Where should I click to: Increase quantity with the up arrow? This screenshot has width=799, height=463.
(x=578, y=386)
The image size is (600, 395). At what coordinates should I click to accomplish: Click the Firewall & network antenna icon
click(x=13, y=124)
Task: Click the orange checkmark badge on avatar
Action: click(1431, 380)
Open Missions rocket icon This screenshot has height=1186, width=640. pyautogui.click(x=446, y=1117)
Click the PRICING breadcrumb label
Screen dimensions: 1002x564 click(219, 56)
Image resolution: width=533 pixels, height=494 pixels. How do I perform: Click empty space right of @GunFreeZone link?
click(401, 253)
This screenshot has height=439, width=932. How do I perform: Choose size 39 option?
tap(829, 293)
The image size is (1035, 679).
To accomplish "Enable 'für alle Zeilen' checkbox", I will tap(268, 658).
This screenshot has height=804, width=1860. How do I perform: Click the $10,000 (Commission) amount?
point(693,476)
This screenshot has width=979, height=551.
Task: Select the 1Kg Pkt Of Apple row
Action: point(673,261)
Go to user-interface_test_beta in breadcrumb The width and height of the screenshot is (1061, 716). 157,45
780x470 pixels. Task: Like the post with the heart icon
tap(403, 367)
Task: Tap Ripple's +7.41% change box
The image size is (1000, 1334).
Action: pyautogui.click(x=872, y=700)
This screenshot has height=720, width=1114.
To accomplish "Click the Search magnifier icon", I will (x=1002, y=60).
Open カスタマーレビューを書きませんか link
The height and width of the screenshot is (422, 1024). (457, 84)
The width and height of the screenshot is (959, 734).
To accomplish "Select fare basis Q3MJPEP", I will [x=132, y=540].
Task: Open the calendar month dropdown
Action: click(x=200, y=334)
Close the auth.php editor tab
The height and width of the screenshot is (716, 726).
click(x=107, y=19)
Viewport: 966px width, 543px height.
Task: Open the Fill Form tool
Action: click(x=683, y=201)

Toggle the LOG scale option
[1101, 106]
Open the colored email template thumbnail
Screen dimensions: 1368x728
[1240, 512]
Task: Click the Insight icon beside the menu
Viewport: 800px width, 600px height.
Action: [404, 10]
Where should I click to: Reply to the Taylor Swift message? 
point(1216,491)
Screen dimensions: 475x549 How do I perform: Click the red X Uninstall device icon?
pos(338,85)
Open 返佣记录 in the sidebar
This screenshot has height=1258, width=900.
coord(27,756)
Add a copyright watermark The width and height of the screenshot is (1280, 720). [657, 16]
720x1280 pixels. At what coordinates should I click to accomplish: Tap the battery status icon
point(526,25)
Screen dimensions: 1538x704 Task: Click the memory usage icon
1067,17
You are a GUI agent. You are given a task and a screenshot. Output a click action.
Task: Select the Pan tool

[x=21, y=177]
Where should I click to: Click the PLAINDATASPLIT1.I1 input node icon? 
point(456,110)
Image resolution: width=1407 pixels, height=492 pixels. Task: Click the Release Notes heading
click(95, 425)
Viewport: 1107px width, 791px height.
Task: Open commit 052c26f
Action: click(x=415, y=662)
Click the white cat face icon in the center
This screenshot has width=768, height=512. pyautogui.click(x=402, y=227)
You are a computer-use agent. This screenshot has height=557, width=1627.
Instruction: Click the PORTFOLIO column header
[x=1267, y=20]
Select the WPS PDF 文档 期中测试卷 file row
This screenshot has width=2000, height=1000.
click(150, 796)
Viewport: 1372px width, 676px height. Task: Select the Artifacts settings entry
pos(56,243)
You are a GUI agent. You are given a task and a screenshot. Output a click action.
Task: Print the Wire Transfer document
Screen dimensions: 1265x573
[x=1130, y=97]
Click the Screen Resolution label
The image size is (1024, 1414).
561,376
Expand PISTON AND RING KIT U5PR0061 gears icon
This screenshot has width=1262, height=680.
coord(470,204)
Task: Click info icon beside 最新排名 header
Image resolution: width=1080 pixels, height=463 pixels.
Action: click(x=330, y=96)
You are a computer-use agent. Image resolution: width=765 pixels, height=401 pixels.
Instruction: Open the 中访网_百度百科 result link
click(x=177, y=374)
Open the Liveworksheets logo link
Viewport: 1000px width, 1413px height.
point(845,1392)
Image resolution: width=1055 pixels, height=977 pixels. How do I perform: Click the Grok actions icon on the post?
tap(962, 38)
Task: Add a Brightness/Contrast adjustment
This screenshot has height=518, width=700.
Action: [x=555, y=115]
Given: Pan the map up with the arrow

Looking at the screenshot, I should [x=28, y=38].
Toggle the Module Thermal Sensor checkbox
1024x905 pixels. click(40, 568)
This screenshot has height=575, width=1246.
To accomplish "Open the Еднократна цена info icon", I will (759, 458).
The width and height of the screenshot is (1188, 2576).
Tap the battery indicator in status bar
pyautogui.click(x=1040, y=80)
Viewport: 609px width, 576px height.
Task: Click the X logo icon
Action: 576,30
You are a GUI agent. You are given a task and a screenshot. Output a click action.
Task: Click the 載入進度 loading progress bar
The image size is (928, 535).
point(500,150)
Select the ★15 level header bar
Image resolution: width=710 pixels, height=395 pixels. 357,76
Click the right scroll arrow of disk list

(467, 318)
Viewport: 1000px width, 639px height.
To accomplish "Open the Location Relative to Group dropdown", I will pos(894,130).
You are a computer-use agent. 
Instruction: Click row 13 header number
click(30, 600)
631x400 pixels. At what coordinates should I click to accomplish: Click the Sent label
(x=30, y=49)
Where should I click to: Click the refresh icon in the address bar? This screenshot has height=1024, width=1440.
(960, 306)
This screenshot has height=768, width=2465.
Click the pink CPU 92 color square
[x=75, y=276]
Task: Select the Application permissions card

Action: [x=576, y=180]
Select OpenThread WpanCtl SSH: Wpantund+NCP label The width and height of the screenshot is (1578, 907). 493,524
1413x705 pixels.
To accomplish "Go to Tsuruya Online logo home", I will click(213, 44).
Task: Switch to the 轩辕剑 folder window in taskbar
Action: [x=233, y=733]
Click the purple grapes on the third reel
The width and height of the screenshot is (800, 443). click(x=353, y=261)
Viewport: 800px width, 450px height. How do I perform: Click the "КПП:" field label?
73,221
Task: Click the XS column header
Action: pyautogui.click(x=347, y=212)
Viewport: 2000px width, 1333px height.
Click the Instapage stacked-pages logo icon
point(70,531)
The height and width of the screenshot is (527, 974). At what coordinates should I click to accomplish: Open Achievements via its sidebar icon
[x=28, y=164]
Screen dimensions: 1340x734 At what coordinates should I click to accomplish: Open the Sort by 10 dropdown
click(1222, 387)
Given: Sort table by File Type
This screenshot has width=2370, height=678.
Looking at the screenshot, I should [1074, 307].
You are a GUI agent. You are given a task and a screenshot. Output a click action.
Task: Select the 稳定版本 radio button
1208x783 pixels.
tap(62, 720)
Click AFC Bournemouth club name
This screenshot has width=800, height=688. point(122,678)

### WHAT TO WORK ON:
Each line of the listing should be copied exactly, with none left out.

### ANSWER:
Where should I click to: Increase quantity with the up arrow? This screenshot has width=799, height=463.
(x=578, y=386)
The image size is (600, 395). At what coordinates should I click to accomplish: Click the Firewall & network antenna icon
click(x=13, y=124)
Task: Click the orange checkmark badge on avatar
Action: click(1431, 380)
Open Missions rocket icon This screenshot has height=1186, width=640. pyautogui.click(x=446, y=1117)
Click the PRICING breadcrumb label
Screen dimensions: 1002x564 click(219, 56)
Image resolution: width=533 pixels, height=494 pixels. How do I perform: Click empty space right of @GunFreeZone link?
click(401, 253)
This screenshot has height=439, width=932. How do I perform: Choose size 39 option?
tap(829, 293)
The image size is (1035, 679).
To accomplish "Enable 'für alle Zeilen' checkbox", I will tap(268, 658).
This screenshot has height=804, width=1860. How do I perform: Click the $10,000 (Commission) amount?
point(693,476)
This screenshot has width=979, height=551.
Task: Select the 1Kg Pkt Of Apple row
Action: point(673,261)
Go to user-interface_test_beta in breadcrumb The width and height of the screenshot is (1061, 716). 157,45
780x470 pixels. Task: Like the post with the heart icon
tap(403, 367)
Task: Tap Ripple's +7.41% change box
The image size is (1000, 1334).
Action: pyautogui.click(x=872, y=700)
This screenshot has height=720, width=1114.
To accomplish "Click the Search magnifier icon", I will (x=1002, y=60).
Open カスタマーレビューを書きませんか link
The height and width of the screenshot is (422, 1024). (457, 84)
The width and height of the screenshot is (959, 734).
To accomplish "Select fare basis Q3MJPEP", I will [x=132, y=540].
Task: Open the calendar month dropdown
Action: click(x=200, y=334)
Close the auth.php editor tab
The height and width of the screenshot is (716, 726).
click(x=107, y=19)
Viewport: 966px width, 543px height.
Task: Open the Fill Form tool
Action: click(x=683, y=201)

Toggle the LOG scale option
[1101, 106]
Open the colored email template thumbnail
Screen dimensions: 1368x728
[1240, 512]
Task: Click the Insight icon beside the menu
Viewport: 800px width, 600px height.
Action: [404, 10]
Where should I click to: Reply to the Taylor Swift message? 
point(1216,491)
Screen dimensions: 475x549 How do I perform: Click the red X Uninstall device icon?
pos(338,85)
Open 返佣记录 in the sidebar
This screenshot has height=1258, width=900.
coord(27,756)
Add a copyright watermark The width and height of the screenshot is (1280, 720). [657, 16]
720x1280 pixels. At what coordinates should I click to accomplish: Tap the battery status icon
point(526,25)
Screen dimensions: 1538x704 Task: Click the memory usage icon
1067,17
You are a GUI agent. You are given a task and a screenshot. Output a click action.
Task: Select the Pan tool

[x=21, y=177]
Where should I click to: Click the PLAINDATASPLIT1.I1 input node icon? 
point(456,110)
Image resolution: width=1407 pixels, height=492 pixels. Task: Click the Release Notes heading
click(95, 425)
Viewport: 1107px width, 791px height.
Task: Open commit 052c26f
Action: click(x=415, y=662)
Click the white cat face icon in the center
This screenshot has width=768, height=512. pyautogui.click(x=402, y=227)
You are a computer-use agent. This screenshot has height=557, width=1627.
Instruction: Click the PORTFOLIO column header
[x=1267, y=20]
Select the WPS PDF 文档 期中测试卷 file row
This screenshot has width=2000, height=1000.
click(150, 796)
Viewport: 1372px width, 676px height. Task: Select the Artifacts settings entry
pos(56,243)
You are a GUI agent. You are given a task and a screenshot. Output a click action.
Task: Print the Wire Transfer document
Screen dimensions: 1265x573
[x=1130, y=97]
Click the Screen Resolution label
The image size is (1024, 1414).
561,376
Expand PISTON AND RING KIT U5PR0061 gears icon
This screenshot has width=1262, height=680.
coord(470,204)
Task: Click info icon beside 最新排名 header
Image resolution: width=1080 pixels, height=463 pixels.
Action: click(x=330, y=96)
You are a computer-use agent. Image resolution: width=765 pixels, height=401 pixels.
Instruction: Open the 中访网_百度百科 result link
click(x=177, y=374)
Open the Liveworksheets logo link
Viewport: 1000px width, 1413px height.
point(845,1392)
Image resolution: width=1055 pixels, height=977 pixels. How do I perform: Click the Grok actions icon on the post?
tap(962, 38)
Task: Add a Brightness/Contrast adjustment
This screenshot has height=518, width=700.
Action: [x=555, y=115]
Given: Pan the map up with the arrow

Looking at the screenshot, I should [x=28, y=38].
Toggle the Module Thermal Sensor checkbox
1024x905 pixels. click(40, 568)
This screenshot has height=575, width=1246.
To accomplish "Open the Еднократна цена info icon", I will (759, 458).
The width and height of the screenshot is (1188, 2576).
Tap the battery indicator in status bar
pyautogui.click(x=1040, y=80)
Viewport: 609px width, 576px height.
Task: Click the X logo icon
Action: 576,30
You are a GUI agent. You are given a task and a screenshot. Output a click action.
Task: Click the 載入進度 loading progress bar
The image size is (928, 535).
point(500,150)
Select the ★15 level header bar
Image resolution: width=710 pixels, height=395 pixels. 357,76
Click the right scroll arrow of disk list

(467, 318)
Viewport: 1000px width, 639px height.
To accomplish "Open the Location Relative to Group dropdown", I will pos(894,130).
You are a computer-use agent. 
Instruction: Click row 13 header number
click(30, 600)
631x400 pixels. At what coordinates should I click to accomplish: Click the Sent label
(x=30, y=49)
Where should I click to: Click the refresh icon in the address bar? This screenshot has height=1024, width=1440.
(960, 306)
This screenshot has height=768, width=2465.
Click the pink CPU 92 color square
[x=75, y=276]
Task: Select the Application permissions card

Action: [x=576, y=180]
Select OpenThread WpanCtl SSH: Wpantund+NCP label The width and height of the screenshot is (1578, 907). 493,524
1413x705 pixels.
To accomplish "Go to Tsuruya Online logo home", I will click(213, 44).
Task: Switch to the 轩辕剑 folder window in taskbar
Action: [x=233, y=733]
Click the purple grapes on the third reel
The width and height of the screenshot is (800, 443). click(x=353, y=261)
Viewport: 800px width, 450px height. How do I perform: Click the "КПП:" field label?
73,221
Task: Click the XS column header
Action: pyautogui.click(x=347, y=212)
Viewport: 2000px width, 1333px height.
Click the Instapage stacked-pages logo icon
point(70,531)
The height and width of the screenshot is (527, 974). At what coordinates should I click to accomplish: Open Achievements via its sidebar icon
[x=28, y=164]
Screen dimensions: 1340x734 At what coordinates should I click to accomplish: Open the Sort by 10 dropdown
click(1222, 387)
Given: Sort table by File Type
This screenshot has width=2370, height=678.
Looking at the screenshot, I should [1074, 307].
You are a GUI agent. You are given a task and a screenshot. Output a click action.
Task: Select the 稳定版本 radio button
1208x783 pixels.
tap(62, 720)
Click AFC Bournemouth club name
This screenshot has width=800, height=688. point(122,678)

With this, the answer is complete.